"""

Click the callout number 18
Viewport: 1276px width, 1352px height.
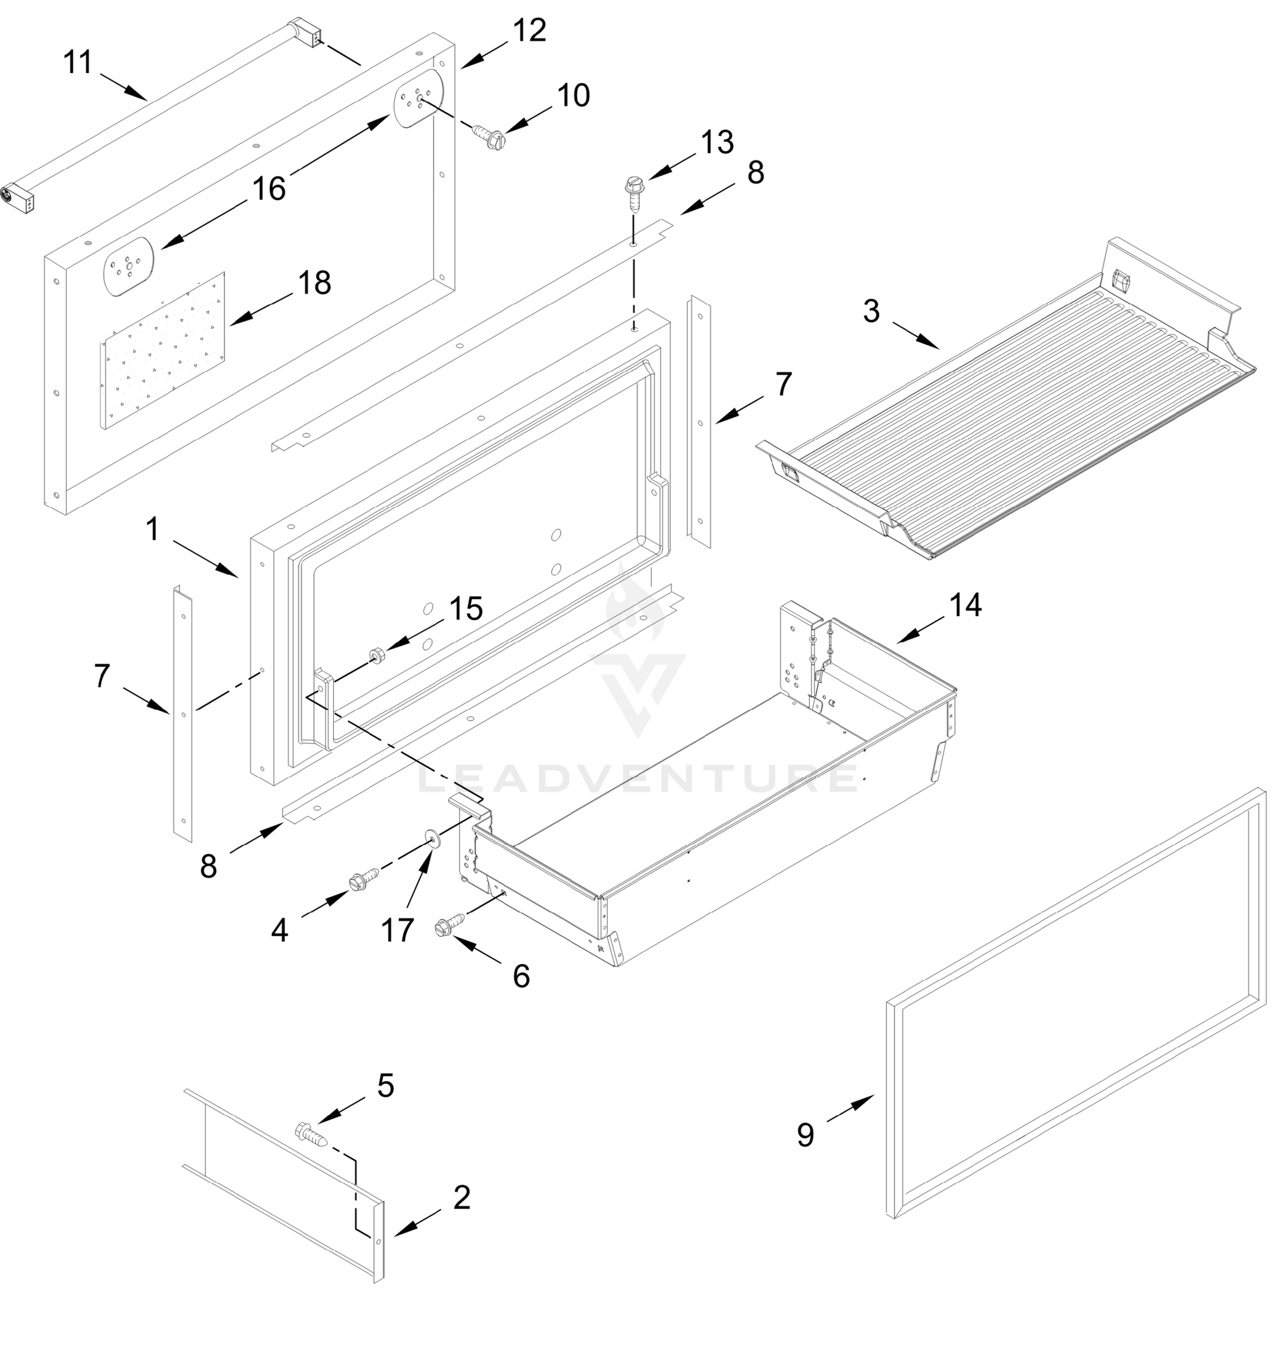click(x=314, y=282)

"""
"""

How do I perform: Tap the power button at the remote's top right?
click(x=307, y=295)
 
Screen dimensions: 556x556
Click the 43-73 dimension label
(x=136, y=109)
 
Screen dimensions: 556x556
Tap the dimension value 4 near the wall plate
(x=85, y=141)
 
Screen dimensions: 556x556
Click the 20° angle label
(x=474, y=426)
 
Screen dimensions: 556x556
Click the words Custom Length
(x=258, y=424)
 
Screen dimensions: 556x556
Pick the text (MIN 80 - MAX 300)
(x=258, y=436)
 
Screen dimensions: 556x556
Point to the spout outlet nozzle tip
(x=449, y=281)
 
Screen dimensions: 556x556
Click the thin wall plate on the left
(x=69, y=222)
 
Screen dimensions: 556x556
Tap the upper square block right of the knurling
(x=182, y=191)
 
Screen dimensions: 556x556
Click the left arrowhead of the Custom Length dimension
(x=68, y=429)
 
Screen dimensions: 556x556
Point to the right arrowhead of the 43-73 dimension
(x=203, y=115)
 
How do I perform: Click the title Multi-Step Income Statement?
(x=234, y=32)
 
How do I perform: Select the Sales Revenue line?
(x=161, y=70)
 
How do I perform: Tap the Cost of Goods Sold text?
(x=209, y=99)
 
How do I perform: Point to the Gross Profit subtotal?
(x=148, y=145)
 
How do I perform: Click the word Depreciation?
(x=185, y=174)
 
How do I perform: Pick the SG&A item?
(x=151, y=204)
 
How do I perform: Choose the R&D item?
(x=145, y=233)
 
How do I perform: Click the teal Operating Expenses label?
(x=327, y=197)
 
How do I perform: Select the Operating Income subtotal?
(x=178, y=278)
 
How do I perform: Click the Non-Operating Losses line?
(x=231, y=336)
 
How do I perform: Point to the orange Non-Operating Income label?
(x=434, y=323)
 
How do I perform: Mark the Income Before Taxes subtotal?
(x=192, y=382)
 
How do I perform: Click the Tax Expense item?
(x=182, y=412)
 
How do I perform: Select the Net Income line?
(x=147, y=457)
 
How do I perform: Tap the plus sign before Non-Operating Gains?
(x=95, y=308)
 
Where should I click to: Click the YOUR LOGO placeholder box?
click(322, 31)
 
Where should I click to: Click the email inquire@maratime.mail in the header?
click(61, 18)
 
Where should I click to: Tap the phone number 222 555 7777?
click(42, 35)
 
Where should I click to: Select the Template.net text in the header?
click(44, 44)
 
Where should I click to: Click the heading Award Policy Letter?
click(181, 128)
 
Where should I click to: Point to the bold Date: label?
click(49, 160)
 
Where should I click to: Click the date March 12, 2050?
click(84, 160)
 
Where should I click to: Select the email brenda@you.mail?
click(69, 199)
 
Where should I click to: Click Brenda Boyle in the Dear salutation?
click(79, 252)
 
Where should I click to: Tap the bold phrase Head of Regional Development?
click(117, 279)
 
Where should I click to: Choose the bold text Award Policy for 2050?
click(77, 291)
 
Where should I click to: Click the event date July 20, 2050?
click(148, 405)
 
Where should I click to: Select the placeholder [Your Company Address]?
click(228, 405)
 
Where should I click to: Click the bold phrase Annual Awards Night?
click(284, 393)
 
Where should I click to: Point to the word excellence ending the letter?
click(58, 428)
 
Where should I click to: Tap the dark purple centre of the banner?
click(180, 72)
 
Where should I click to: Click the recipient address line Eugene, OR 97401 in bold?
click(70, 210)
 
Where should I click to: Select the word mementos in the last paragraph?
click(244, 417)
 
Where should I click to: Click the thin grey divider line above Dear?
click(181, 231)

"""
"""

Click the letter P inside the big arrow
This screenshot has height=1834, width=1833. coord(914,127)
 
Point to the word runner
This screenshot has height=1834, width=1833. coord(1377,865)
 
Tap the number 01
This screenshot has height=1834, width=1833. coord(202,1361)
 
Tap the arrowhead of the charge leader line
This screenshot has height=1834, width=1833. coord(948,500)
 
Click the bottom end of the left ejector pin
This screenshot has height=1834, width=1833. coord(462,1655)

"""

EXERCISE DESCRIPTION. Edit the lines starting with the line containing "How do I perform: Click the Non-Operating" and going on through the line containing "click(244, 417)" by replacing "bold" with "boldface" everywhere it occurs, leaving everything else unchanged. Give only those lines.

COMPLETE RESPONSE.
How do I perform: Click the Non-Operating Losses line?
(x=231, y=336)
 
How do I perform: Point to the orange Non-Operating Income label?
(x=434, y=323)
 
How do I perform: Mark the Income Before Taxes subtotal?
(x=192, y=382)
 
How do I perform: Click the Tax Expense item?
(x=182, y=412)
 
How do I perform: Select the Net Income line?
(x=147, y=457)
 
How do I perform: Tap the plus sign before Non-Operating Gains?
(x=95, y=308)
 
Where should I click to: Click the YOUR LOGO placeholder box?
click(322, 31)
 
Where should I click to: Click the email inquire@maratime.mail in the header?
click(61, 18)
 
Where should I click to: Tap the phone number 222 555 7777?
click(42, 35)
 
Where should I click to: Select the Template.net text in the header?
click(44, 44)
 
Where should I click to: Click the heading Award Policy Letter?
click(181, 128)
 
Where should I click to: Point to the boldface Date: label?
click(49, 160)
 
Where should I click to: Click the date March 12, 2050?
click(84, 160)
 
Where should I click to: Select the email brenda@you.mail?
click(69, 199)
 
Where should I click to: Click Brenda Boyle in the Dear salutation?
click(79, 252)
 
Where should I click to: Tap the boldface phrase Head of Regional Development?
click(117, 279)
 
Where should I click to: Choose the boldface text Award Policy for 2050?
click(77, 291)
 
Where should I click to: Click the event date July 20, 2050?
click(148, 405)
 
Where should I click to: Select the placeholder [Your Company Address]?
click(228, 405)
 
Where should I click to: Click the boldface phrase Annual Awards Night?
click(284, 393)
 
Where should I click to: Point to the word excellence ending the letter?
click(58, 428)
 
Where should I click to: Tap the dark purple centre of the banner?
click(180, 72)
 
Where should I click to: Click the recipient address line Eugene, OR 97401 in boldface?
click(70, 210)
 
Where should I click to: Select the word mementos in the last paragraph?
click(244, 417)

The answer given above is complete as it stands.